KBHB
- Sturgis, South Dakota; United States;
- Broadcast area: Rapid City, South Dakota
- Frequency: 810 kHz
- Branding: Big 81

Programming
- Format: Farm information.

Ownership
- Owner: HomeSlice Media Group, LLC
- Sister stations: KFXS, KKLS, KKMK, KOUT, KRCS

History
- First air date: February 1963

Technical information
- Licensing authority: FCC
- Facility ID: 9673
- Class: D
- Power: 25,000 watts day 60 watts night
- Transmitter coordinates: 44°25′24″N 103°25′37″W﻿ / ﻿44.42333°N 103.42694°W
- Translator: 105.5 MHz K288HB (Sturgis)

Links
- Public license information: Public file; LMS;
- Webcast: Listen Live
- Website: kbhbradio.com

= KBHB =

Radio station in Sturgis, South Dakota

KBHB (810 AM) is a radio station broadcasting a farm/news related format. Licensed to Sturgis, South Dakota, United States, it serves the Rapid City area. The station is currently owned by HomeSlice Media Group and features programming from ABC Radio.

KBHB signed on in February 1963 on 1280 kHz. It moved to 810 kHz in 1967.

810 AM is a United States clear-channel frequency; WGY in Schenectady, New York and KSFO in San Francisco, California are the Class A stations on this frequency.

==Ownership==
In May 1999, Triad Broadcasting reached a deal to acquire this station from brothers Jim and Tom Instad as part of a twelve-station deal valued at a reported $37.8 million.

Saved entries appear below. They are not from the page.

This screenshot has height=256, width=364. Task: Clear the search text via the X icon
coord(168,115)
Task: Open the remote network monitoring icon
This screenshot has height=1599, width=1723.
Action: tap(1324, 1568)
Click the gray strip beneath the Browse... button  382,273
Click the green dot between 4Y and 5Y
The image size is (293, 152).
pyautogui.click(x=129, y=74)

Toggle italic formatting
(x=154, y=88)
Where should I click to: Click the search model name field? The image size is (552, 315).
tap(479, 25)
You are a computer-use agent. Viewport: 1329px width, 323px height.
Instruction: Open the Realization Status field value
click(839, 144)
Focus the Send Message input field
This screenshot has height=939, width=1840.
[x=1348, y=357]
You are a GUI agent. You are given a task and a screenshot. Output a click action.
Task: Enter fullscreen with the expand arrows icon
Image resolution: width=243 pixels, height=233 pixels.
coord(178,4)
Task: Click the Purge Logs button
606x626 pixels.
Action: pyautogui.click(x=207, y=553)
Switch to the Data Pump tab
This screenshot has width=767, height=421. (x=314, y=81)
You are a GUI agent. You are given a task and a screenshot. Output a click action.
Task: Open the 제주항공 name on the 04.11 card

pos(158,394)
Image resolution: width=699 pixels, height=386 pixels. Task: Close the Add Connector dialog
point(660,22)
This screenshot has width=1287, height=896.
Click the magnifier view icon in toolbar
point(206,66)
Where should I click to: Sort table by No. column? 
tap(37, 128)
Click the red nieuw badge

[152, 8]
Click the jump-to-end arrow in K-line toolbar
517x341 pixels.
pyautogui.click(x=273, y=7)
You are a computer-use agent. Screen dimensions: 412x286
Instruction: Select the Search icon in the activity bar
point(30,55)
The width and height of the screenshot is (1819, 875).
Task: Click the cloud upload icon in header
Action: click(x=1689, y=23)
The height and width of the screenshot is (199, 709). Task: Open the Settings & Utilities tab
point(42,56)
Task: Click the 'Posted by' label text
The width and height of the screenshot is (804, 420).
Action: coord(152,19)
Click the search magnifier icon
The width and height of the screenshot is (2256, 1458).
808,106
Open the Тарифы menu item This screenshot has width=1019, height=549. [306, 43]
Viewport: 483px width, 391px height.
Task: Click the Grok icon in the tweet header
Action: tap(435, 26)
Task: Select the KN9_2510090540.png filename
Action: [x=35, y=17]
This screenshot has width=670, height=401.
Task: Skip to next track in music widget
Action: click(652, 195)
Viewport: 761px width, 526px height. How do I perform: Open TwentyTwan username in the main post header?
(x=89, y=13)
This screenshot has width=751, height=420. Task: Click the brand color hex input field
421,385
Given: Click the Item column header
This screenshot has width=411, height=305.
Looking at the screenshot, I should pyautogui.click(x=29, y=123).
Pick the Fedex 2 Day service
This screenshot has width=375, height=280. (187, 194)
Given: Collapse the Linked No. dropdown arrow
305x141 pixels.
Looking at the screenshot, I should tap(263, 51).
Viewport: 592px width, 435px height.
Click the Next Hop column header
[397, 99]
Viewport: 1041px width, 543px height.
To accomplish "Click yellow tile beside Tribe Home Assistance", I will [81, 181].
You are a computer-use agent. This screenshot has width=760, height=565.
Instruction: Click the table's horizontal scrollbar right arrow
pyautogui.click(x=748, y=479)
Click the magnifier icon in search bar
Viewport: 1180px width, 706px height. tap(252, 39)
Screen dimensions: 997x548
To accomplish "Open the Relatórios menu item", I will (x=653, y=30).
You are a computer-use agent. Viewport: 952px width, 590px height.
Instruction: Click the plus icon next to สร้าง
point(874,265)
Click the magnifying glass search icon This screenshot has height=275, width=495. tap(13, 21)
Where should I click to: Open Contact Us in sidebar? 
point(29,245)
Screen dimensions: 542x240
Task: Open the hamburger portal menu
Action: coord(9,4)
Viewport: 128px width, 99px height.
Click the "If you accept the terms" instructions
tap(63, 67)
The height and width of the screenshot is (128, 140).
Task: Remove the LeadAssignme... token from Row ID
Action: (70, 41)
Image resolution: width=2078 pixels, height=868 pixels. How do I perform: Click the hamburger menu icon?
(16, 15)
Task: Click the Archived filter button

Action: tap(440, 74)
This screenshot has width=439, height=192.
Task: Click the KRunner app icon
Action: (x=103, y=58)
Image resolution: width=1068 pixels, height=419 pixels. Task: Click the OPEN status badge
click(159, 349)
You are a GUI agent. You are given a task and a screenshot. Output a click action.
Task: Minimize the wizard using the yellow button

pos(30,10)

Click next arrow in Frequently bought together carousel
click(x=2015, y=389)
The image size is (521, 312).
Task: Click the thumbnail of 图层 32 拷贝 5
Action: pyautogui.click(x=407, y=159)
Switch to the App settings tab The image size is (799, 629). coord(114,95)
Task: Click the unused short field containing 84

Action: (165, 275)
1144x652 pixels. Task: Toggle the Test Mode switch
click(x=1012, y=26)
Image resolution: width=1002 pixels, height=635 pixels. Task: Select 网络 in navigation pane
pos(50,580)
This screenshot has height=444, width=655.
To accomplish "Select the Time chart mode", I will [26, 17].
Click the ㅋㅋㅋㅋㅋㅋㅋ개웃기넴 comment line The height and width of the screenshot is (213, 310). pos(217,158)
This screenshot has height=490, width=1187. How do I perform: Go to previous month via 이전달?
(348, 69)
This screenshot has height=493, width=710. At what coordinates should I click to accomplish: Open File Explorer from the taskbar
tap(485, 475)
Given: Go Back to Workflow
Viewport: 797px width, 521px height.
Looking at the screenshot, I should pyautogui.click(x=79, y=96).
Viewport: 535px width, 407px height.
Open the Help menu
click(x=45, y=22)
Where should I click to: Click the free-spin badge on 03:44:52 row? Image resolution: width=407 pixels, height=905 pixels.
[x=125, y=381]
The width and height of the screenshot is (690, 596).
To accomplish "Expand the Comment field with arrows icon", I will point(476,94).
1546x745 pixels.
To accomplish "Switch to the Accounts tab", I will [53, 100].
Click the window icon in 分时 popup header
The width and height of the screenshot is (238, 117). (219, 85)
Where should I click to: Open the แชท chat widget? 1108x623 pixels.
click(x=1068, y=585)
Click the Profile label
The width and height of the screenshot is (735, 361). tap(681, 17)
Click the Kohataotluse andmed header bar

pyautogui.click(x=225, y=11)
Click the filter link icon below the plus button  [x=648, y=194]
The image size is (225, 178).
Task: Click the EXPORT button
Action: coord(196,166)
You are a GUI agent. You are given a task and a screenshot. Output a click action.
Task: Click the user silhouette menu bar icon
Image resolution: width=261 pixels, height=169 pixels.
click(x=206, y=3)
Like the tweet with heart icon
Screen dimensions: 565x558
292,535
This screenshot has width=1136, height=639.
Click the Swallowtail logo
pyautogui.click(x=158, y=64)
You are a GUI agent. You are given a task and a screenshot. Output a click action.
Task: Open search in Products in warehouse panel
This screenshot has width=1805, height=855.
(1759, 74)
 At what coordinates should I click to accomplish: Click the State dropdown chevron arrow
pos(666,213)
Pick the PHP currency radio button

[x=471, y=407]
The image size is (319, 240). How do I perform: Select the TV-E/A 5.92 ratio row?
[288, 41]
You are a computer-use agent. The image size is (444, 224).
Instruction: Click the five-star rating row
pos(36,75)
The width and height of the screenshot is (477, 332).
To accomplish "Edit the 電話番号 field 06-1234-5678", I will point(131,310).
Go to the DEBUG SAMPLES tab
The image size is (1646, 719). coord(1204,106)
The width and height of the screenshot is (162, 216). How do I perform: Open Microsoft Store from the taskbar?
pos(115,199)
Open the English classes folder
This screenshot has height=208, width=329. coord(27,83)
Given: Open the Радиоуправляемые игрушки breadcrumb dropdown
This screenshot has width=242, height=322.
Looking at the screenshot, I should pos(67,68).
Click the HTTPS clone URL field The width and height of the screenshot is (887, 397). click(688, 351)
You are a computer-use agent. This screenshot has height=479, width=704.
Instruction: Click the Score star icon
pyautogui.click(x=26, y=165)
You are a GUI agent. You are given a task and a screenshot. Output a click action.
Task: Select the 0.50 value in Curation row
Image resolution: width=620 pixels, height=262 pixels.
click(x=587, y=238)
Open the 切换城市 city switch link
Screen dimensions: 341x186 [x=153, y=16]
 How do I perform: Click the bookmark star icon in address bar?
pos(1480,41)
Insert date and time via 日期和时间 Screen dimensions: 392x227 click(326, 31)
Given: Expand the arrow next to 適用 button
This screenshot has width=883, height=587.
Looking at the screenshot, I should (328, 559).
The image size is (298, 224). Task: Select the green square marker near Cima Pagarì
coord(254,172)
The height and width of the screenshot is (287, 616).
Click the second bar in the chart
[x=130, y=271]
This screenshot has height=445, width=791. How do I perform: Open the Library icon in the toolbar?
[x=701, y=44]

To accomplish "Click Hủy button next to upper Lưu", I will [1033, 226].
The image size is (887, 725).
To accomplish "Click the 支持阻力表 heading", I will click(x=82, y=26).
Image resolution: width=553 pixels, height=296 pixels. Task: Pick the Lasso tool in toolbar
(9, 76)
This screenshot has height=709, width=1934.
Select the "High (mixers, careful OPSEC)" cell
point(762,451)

In July 2006, Schurz Communications Inc. reached an agreement to buy this station from Triad Broadcasting Co. as part of a six-station deal valued at a reported $19 million.

Schurz Communications created the Black Hills broadcast division, New Rushmore Radio, now known as Rushmore Media Company. KBHB was sold to HomeSlice Media Group, LLC in July 2014, a divestiture was required due to Schurz's acquisition of KOTA-TV. The transaction, which included sister station KKLS and translator K284BA, was consummated on June 30, 2014, at a price of $650,000.